The technique was developed to keep the people from leaving the dancefloor at the end of the song. These days it is considered very basic among DJs in electronic dance music genres, and it is standard practice in clubs to keep the constant beat through the night, even if DJs change in the middle.
Beatmatching is no longer considered as a novelty, and new digital mixers have made the technique much easier to master.
These days beatmatching is considered central to DJing, and features making it possible are a requirement for DJ-oriented players. In 1978, the Technics SL-1200MK2 turntable was released, whose comfortable and precise sliding pitch control and high torque direct drive motor made beatmatching easier and it became the standard among DJs. With the advent of the compact disc, DJ-oriented Compact Disc players with pitch control and other features enabling beatmatching (and sometimes scratching), dubbed CDJs, were introduced by various companies. More recently, software with similar capabilities has been developed to allow manipulation of digital audio files stored on computers using turntables with special vinyl records (e.g. Final Scratch, Serato Scratch Live) or computer interface (e.g. Traktor DJ Studio, Mixxx, Virtual Dj). Other software including algorithmic beatmatching is Ableton Live, which allows for realtime music manipulation and deconstruction, or Mixmeister, a DJ Mixset creation tool. Freeware software such as Rapid Evolution can detect the beats per minute and determine the percent BPM difference between songs.

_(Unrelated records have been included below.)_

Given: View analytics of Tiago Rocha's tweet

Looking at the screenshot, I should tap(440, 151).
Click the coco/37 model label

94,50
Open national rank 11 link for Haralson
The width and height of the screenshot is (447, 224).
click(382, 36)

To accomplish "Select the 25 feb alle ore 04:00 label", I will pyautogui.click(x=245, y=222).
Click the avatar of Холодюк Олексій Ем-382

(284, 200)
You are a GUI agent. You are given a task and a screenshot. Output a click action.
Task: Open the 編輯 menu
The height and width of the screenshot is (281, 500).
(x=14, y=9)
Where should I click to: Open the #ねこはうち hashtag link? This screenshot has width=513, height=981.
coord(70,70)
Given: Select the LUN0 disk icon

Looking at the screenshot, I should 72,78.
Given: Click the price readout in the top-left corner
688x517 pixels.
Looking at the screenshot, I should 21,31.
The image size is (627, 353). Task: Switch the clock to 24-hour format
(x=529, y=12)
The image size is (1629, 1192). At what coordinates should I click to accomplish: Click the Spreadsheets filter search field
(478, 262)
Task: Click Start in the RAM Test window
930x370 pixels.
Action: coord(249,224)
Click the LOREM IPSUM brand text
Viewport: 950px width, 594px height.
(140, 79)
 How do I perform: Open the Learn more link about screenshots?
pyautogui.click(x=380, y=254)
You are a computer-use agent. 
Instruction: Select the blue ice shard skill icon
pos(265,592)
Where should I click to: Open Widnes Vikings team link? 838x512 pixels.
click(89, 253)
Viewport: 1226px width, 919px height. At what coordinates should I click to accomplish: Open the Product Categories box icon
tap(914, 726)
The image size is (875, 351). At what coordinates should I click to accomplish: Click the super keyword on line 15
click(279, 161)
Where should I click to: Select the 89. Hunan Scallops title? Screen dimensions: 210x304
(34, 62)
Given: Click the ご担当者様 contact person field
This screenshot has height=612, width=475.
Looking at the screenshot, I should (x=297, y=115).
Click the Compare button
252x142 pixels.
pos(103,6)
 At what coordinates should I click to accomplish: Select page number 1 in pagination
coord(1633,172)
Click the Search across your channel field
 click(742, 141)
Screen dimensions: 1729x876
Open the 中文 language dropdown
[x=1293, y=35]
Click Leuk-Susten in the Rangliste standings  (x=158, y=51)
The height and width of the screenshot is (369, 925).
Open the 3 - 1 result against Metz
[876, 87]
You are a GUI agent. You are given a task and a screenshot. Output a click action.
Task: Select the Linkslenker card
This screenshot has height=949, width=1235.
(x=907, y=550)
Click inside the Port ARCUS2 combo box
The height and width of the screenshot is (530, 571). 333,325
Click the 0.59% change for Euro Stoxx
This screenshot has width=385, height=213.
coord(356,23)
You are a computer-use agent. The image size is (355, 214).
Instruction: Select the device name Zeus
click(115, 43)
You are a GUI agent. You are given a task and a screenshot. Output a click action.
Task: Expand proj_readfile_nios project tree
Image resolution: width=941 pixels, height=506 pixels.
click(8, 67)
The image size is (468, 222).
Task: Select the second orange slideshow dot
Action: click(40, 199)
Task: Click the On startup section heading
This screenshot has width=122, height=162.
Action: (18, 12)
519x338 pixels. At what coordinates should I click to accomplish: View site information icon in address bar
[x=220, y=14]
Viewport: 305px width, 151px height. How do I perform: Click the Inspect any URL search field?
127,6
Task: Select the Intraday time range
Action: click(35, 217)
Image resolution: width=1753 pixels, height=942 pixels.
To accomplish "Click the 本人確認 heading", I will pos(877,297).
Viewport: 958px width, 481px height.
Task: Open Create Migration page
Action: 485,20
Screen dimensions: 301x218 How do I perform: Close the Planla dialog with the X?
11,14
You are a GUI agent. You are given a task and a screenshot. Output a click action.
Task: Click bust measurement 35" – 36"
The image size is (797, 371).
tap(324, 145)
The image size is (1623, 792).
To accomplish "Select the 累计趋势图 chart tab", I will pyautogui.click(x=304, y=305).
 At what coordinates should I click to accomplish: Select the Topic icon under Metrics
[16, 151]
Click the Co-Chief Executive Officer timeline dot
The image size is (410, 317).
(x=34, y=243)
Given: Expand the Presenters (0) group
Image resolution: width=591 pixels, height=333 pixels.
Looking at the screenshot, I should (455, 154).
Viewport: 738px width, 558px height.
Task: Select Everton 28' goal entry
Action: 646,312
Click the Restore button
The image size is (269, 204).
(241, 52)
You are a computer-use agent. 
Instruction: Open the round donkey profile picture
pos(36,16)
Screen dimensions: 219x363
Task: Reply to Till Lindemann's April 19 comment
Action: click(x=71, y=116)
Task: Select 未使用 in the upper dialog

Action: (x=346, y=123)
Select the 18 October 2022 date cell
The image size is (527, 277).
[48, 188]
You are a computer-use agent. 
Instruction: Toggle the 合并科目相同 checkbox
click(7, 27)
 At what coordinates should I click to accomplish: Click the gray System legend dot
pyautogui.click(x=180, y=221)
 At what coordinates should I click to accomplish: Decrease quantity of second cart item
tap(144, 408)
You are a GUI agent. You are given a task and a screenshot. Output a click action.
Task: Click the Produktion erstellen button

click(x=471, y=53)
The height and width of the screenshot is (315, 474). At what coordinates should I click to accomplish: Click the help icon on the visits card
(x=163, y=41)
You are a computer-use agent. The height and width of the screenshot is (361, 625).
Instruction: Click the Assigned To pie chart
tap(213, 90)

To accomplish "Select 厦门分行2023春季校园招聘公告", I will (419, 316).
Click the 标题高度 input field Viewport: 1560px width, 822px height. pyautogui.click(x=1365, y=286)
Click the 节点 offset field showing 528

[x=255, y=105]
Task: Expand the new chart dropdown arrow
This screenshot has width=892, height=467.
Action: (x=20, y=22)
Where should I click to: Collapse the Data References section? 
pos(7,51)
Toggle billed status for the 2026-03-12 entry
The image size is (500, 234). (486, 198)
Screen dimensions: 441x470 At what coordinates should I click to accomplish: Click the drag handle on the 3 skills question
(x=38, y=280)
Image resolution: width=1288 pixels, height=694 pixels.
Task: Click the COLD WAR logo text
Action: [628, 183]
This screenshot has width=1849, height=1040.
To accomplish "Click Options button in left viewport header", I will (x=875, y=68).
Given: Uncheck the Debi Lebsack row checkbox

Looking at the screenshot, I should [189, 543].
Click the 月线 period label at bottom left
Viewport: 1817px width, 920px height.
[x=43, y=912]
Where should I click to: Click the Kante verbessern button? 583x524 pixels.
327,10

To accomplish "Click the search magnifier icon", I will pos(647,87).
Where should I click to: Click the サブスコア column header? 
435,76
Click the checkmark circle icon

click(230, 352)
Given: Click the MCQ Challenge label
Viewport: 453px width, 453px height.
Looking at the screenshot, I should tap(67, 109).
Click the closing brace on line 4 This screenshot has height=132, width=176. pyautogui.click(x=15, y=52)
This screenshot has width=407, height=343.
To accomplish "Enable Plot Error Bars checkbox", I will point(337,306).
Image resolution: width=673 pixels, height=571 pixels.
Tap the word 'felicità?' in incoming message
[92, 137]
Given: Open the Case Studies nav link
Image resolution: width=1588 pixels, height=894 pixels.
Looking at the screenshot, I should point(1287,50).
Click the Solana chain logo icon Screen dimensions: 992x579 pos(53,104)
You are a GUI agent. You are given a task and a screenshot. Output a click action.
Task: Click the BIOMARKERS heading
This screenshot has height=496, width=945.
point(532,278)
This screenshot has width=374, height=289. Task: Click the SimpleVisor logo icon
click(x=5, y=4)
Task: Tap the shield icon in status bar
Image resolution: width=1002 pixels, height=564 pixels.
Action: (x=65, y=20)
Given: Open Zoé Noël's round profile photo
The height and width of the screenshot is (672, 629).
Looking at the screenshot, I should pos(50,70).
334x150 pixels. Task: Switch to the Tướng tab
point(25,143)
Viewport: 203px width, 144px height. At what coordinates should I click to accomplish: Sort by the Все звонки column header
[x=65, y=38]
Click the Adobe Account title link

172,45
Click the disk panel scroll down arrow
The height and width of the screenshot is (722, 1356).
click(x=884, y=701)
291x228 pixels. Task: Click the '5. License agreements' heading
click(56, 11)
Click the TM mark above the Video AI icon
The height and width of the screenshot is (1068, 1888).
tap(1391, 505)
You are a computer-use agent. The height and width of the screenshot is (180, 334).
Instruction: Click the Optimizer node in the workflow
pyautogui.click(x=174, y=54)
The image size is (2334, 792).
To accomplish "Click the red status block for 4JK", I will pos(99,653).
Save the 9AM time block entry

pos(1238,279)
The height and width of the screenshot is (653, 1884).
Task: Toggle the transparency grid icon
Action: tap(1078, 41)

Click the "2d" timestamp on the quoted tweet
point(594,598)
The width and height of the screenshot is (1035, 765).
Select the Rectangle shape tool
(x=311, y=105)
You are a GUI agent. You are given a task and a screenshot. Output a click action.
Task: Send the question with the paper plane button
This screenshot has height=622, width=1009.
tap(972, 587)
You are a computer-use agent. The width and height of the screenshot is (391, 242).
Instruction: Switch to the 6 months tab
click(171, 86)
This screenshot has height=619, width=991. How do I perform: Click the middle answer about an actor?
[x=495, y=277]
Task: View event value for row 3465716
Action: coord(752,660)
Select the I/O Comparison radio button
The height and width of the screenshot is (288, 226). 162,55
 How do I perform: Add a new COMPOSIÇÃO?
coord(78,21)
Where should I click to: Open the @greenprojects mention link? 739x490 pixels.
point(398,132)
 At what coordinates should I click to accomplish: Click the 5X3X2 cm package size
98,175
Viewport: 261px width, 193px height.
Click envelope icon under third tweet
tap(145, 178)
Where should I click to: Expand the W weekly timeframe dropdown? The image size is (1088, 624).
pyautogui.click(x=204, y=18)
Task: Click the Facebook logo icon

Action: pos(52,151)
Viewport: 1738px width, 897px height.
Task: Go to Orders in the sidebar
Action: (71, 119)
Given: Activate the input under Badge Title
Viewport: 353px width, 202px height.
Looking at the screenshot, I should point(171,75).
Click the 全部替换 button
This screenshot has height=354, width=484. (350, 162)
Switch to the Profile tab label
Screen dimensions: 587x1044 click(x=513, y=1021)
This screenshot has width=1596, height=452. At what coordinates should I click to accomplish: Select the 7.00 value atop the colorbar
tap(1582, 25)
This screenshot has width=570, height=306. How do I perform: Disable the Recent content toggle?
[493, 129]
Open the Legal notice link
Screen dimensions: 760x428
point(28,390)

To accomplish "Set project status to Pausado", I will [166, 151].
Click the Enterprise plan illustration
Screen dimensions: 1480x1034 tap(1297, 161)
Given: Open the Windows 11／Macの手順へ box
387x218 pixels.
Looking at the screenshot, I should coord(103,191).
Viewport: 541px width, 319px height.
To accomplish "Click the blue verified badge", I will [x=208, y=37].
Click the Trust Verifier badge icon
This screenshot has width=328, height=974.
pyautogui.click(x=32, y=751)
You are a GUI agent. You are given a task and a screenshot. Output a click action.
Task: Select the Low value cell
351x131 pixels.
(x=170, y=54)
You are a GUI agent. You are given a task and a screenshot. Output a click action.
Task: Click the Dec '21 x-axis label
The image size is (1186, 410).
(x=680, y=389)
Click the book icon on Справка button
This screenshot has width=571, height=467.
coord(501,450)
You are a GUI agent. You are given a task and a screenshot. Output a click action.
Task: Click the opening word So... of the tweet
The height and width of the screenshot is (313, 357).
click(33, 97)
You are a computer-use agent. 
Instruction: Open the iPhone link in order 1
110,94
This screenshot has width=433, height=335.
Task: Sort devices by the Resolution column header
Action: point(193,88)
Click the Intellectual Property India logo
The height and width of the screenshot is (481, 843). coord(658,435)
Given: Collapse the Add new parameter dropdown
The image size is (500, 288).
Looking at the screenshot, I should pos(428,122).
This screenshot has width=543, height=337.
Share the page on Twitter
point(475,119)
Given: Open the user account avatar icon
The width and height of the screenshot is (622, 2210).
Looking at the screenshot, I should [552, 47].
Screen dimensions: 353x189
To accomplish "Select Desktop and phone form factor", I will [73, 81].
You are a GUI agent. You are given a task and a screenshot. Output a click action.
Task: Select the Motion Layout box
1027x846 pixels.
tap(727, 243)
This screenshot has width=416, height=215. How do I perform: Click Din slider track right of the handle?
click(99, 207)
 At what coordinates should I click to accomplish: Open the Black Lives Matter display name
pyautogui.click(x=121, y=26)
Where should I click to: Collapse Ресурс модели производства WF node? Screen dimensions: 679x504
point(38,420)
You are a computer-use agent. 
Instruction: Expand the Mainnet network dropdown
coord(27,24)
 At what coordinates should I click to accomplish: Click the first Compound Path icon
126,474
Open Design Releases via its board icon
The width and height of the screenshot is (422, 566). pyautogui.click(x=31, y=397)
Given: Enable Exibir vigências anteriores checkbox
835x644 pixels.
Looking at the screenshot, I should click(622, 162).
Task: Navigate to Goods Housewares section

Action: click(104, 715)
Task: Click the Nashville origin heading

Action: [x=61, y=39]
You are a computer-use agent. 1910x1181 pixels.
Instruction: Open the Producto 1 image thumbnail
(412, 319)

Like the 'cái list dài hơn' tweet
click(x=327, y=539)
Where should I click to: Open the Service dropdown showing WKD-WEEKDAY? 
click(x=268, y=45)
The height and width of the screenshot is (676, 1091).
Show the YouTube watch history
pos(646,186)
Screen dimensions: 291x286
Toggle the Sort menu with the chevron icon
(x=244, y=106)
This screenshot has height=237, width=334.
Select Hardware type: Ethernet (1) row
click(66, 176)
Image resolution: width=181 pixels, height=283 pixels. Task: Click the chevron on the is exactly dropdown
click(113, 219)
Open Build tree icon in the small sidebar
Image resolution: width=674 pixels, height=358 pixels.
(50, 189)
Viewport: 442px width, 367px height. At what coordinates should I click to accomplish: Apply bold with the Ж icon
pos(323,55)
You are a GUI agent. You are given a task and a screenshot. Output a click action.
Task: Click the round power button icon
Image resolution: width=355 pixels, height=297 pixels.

The change from pure hardware to software is on the rise, and big DJs are introducing new equipment to their kits such as the laptop, and dropping the difficulty of carrying hundreds of CDs with them. The creation of the iPod allowed DJs to have an alternative tool for DJIng. Limitations with iPod DJing equipment has meant that only second generation equipment such as the IDJ2 or the Cortex Dmix-300 have the pitch control that alters tempo and allows for beatmatching on the iPod. However, recent additions to the Pioneer CDJ family, such as the CDJ-400, allow iPods and other digital storage devices (such as external hard drives and USB memory sticks) to be connected to the CDJ device via USB. This allows the DJ to make use of the beatmatching capabilities of the CDJ unit whilst playing digital music files from the iPod or other storage device.